[Directions for this task] Retype the data exactly. Spelling and punctuation stay as they are.

[Stored data]
▶
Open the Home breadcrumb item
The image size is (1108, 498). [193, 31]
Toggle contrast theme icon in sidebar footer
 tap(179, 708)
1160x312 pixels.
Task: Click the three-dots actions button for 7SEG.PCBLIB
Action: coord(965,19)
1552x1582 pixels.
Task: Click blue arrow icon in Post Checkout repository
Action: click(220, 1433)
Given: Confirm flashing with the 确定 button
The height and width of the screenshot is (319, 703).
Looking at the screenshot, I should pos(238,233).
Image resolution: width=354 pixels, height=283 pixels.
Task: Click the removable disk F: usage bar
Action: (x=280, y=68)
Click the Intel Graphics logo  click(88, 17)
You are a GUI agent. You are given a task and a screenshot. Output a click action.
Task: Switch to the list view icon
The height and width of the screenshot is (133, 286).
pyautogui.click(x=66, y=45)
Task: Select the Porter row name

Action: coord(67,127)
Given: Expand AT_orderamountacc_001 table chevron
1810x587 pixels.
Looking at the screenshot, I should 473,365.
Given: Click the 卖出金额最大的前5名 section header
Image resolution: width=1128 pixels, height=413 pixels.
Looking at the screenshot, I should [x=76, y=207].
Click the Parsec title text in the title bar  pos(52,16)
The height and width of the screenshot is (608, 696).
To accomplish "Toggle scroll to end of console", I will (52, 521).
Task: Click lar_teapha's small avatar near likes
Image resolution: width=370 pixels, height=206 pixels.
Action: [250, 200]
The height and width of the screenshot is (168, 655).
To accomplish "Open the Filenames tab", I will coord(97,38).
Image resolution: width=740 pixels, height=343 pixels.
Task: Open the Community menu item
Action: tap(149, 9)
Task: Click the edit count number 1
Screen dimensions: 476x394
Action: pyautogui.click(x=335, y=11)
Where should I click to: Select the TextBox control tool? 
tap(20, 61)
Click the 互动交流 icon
◀
[Completed exercise]
Open the Home breadcrumb item
The image size is (1108, 498). [193, 31]
Toggle contrast theme icon in sidebar footer
 tap(179, 708)
1160x312 pixels.
Task: Click the three-dots actions button for 7SEG.PCBLIB
Action: coord(965,19)
1552x1582 pixels.
Task: Click blue arrow icon in Post Checkout repository
Action: click(220, 1433)
Given: Confirm flashing with the 确定 button
The height and width of the screenshot is (319, 703).
Looking at the screenshot, I should pos(238,233).
Image resolution: width=354 pixels, height=283 pixels.
Task: Click the removable disk F: usage bar
Action: (x=280, y=68)
Click the Intel Graphics logo  click(88, 17)
You are a GUI agent. You are given a task and a screenshot. Output a click action.
Task: Switch to the list view icon
The height and width of the screenshot is (133, 286).
pyautogui.click(x=66, y=45)
Task: Select the Porter row name

Action: coord(67,127)
Given: Expand AT_orderamountacc_001 table chevron
1810x587 pixels.
Looking at the screenshot, I should 473,365.
Given: Click the 卖出金额最大的前5名 section header
Image resolution: width=1128 pixels, height=413 pixels.
Looking at the screenshot, I should [x=76, y=207].
Click the Parsec title text in the title bar  pos(52,16)
The height and width of the screenshot is (608, 696).
To accomplish "Toggle scroll to end of console", I will (52, 521).
Task: Click lar_teapha's small avatar near likes
Image resolution: width=370 pixels, height=206 pixels.
Action: [250, 200]
The height and width of the screenshot is (168, 655).
To accomplish "Open the Filenames tab", I will coord(97,38).
Image resolution: width=740 pixels, height=343 pixels.
Task: Open the Community menu item
Action: tap(149, 9)
Task: Click the edit count number 1
Screen dimensions: 476x394
Action: pyautogui.click(x=335, y=11)
Where should I click to: Select the TextBox control tool? 
tap(20, 61)
Click the 互动交流 icon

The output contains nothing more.